A morte de Belmiro de Azevedo é uma tragédia

É o legado de Belmiro de Azevedo: fez e com isso empregou milhares de portugueses. Bastava esse facto para marcar uma geração.

Partiu ontem Belmiro de Azevedo, um dos maiores empresários do Portugal moderno. Criou o maior grupo económico português, foi marcante com diversas batalhas, controverso mas probo e impoluto e era escutado sempre com atenção porque conhecia o seu país e a comunidade. Aliás, nunca há lideranças reconhecidas sem se conhecer quem nos rodeia e o criador da Sonae provou que percebia muito bem a consciência lusitana.

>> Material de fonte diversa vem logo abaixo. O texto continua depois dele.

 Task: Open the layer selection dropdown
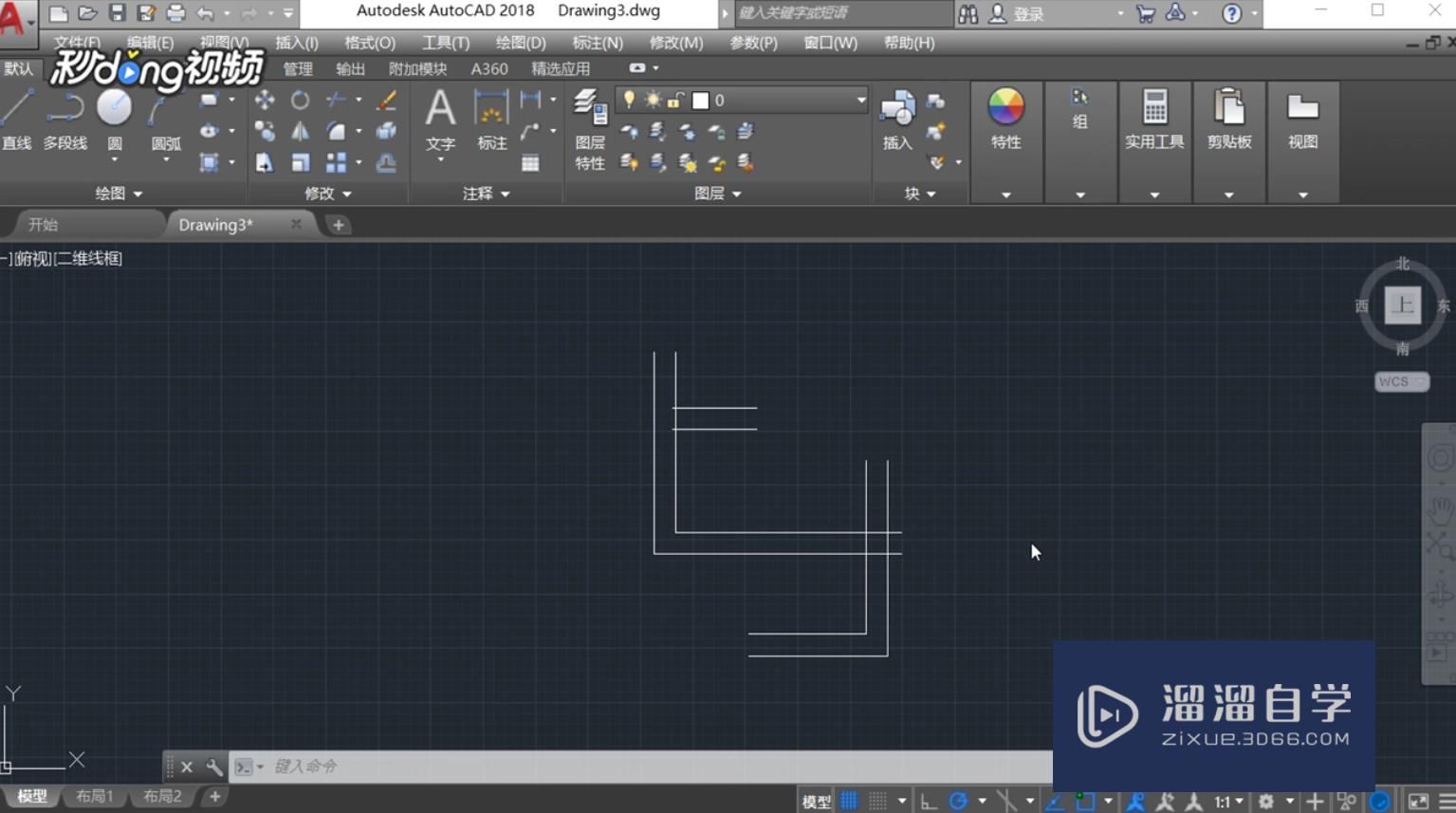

Há uns anos, em trabalho, fui de avião para o Porto na económica. Na fila ao lado da minha, o homem mais rico de Portugal da altura, Belmiro de Azevedo, também a usufruir da mesma classe, pacato, discreto, sem berloques nem manias. Os grandes líderes não precisam de pompa nem de circunstância. Só têm de ler a sua comunidade, pensar e fazer. É o seu legado: fez e com isso empregou milhares de portugueses. Bastava este facto para marcar uma geração.

«Sonhar, saber esquecer, gostar de aprender, ter paciência para repetir, ousar, arriscar, partilhar é o caminho para ter sucesso numa vivência equilibrada do uso do tempo e da vida», disse em entrevista ao Jornal de Negócios. Ele, que explicava sempre que para se ser um empreendedor nunca se pode ser uma pessoa isolada da vida, nenhum eremita do vil metal, mas sim apreendendo diversas lições e convivências pois eram delas que por vezes brotavam as grandes ideias e as soluções que não vinham nos livros nem nos mapas de Excel.

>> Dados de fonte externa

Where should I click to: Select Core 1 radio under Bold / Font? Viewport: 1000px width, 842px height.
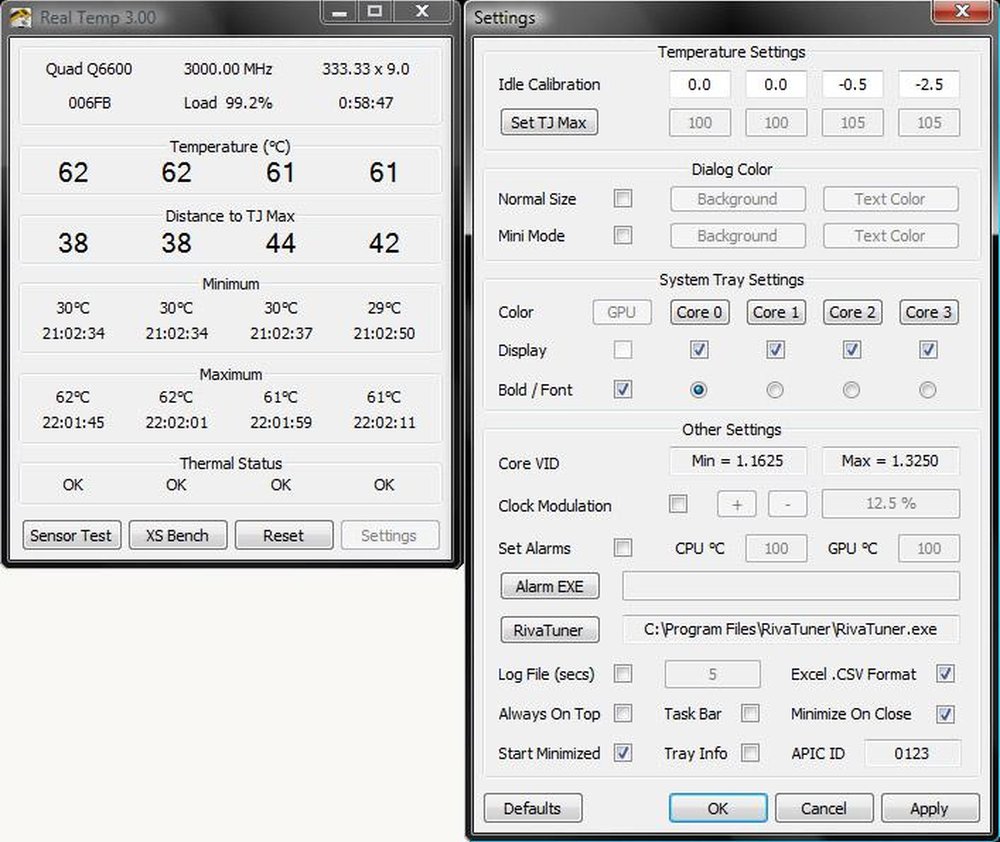775,390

O seu lado visionário fez nascer um potentado criador de marcas que todos conhecem. Posicionou-se pelo trabalho, sem favores nem influências obscuras que marcam alguns empresários que são “subsidiodependentes” do Estado. E mesmo quando investiu no “Público” nunca usou a linha editorial para marcar posições ou trocar vantagens. deixou os jornalistas trabalhar e as notícias fluíam com liberdade como sempre deve ser num órgão de comunicação social.

Construiu a sua imagem a pulso, vivendo frugalmente sem ostentações nem desvarios. «O salário que ganho chega e sobra para aquilo que preciso. Costumo dizer que a diferença entre o nascer e morrer é um fatinho e um par de sapatos. As pessoas esquecem-se disso. Mas não levam nada. Os egípcios é que metiam nos túmulos muitas jóias». Sim, porque Tios Patinhas só nos livros aos quadradinhos da Walt Disney e exibicionismos de Porsches e Lamborghinis são para os que têm o dinheiro como vacas sagradas mas nada mais têm para mostrar.

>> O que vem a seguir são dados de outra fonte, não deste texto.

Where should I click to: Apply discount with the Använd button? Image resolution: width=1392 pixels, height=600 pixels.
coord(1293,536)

Nunca foi salpicado por qualquer mancha de corrupção que por vezes atinge quem mexe com muitos milhões. Só isso bastaria para que granjeasse o respeito de todos. E tinha um lado do povo, parecido com outro grande empresário, Rui Nabeiro, que o fazia ser ouvido e compreendido pelos portugueses. «Quando se é polido em excesso, corre-se o risco de a mensagem não passar como deve», afirmava com desassombro, sabendo também o peso das suas palavras.

«Vinte por cento da população no mundo vive abaixo do limiar de pobreza. Eu faço o que posso nessa matéria, que é criar empregos, criar riqueza. Tenho pouca capacidade em distribuir riqueza, porque isso compete sobretudo ao Estado, que cobra impostos para fazer isso, para garantir o mínimo de sobrevivência a essas pessoas». Uma verdade lapidar. A morte de Belmiro de Azevedo lamenta-se como todas as mortes. Mas a dele ainda mais, porque vozes lúcidas que conhecem o ser português fazem sempre falta. Portugal está mais pobre.